▸ ACTIVITY
Exactly reproduce the line that contains "Open the 공지사항" and all lines after it in the entries below, through the very last line.

Collected data entries:
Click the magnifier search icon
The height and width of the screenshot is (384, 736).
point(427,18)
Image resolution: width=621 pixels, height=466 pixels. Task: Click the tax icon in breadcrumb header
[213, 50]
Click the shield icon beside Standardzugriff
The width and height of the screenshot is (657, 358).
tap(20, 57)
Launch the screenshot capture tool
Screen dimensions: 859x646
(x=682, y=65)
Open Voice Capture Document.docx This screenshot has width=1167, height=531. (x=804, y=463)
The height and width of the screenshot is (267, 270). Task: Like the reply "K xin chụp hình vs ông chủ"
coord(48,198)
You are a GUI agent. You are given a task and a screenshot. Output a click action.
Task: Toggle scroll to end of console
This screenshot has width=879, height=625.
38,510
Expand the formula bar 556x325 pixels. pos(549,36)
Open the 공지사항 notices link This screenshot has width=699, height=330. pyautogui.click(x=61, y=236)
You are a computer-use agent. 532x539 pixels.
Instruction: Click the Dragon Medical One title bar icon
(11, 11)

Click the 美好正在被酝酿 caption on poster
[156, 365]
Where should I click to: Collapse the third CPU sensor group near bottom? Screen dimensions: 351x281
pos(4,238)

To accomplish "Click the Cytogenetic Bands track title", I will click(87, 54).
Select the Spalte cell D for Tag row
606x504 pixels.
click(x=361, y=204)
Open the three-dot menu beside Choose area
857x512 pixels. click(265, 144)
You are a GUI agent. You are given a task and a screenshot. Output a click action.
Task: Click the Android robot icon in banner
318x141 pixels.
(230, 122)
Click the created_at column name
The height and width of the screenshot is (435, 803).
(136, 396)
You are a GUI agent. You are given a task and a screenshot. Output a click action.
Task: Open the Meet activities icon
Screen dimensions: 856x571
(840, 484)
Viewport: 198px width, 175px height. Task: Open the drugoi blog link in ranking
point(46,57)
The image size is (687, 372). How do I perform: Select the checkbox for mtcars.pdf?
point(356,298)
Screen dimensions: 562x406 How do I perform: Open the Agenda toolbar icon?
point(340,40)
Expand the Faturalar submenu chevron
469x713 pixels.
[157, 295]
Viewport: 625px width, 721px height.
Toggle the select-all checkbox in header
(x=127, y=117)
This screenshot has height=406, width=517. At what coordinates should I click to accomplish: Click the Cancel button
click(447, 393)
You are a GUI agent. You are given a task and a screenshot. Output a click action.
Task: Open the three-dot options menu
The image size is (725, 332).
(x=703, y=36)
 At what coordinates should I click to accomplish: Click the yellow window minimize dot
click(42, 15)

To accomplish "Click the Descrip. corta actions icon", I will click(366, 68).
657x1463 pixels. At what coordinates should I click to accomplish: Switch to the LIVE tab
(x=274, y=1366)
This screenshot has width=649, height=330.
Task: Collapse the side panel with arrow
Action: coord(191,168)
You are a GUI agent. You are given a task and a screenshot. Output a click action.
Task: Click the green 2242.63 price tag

▸ SOLUTION FOR THIS EXERCISE
Open the 공지사항 notices link This screenshot has width=699, height=330. pyautogui.click(x=61, y=236)
You are a computer-use agent. 532x539 pixels.
Instruction: Click the Dragon Medical One title bar icon
(11, 11)

Click the 美好正在被酝酿 caption on poster
[156, 365]
Where should I click to: Collapse the third CPU sensor group near bottom? Screen dimensions: 351x281
pos(4,238)

To accomplish "Click the Cytogenetic Bands track title", I will click(87, 54).
Select the Spalte cell D for Tag row
606x504 pixels.
click(x=361, y=204)
Open the three-dot menu beside Choose area
857x512 pixels. click(265, 144)
You are a GUI agent. You are given a task and a screenshot. Output a click action.
Task: Click the Android robot icon in banner
318x141 pixels.
(230, 122)
Click the created_at column name
The height and width of the screenshot is (435, 803).
(136, 396)
You are a GUI agent. You are given a task and a screenshot. Output a click action.
Task: Open the Meet activities icon
Screen dimensions: 856x571
(840, 484)
Viewport: 198px width, 175px height. Task: Open the drugoi blog link in ranking
point(46,57)
The image size is (687, 372). How do I perform: Select the checkbox for mtcars.pdf?
point(356,298)
Screen dimensions: 562x406 How do I perform: Open the Agenda toolbar icon?
point(340,40)
Expand the Faturalar submenu chevron
469x713 pixels.
[157, 295]
Viewport: 625px width, 721px height.
Toggle the select-all checkbox in header
(x=127, y=117)
This screenshot has height=406, width=517. At what coordinates should I click to accomplish: Click the Cancel button
click(447, 393)
You are a GUI agent. You are given a task and a screenshot. Output a click action.
Task: Open the three-dot options menu
The image size is (725, 332).
(x=703, y=36)
 At what coordinates should I click to accomplish: Click the yellow window minimize dot
click(42, 15)

To accomplish "Click the Descrip. corta actions icon", I will click(366, 68).
657x1463 pixels. At what coordinates should I click to accomplish: Switch to the LIVE tab
(x=274, y=1366)
This screenshot has width=649, height=330.
Task: Collapse the side panel with arrow
Action: coord(191,168)
You are a GUI agent. You are given a task and a screenshot. Output a click action.
Task: Click the green 2242.63 price tag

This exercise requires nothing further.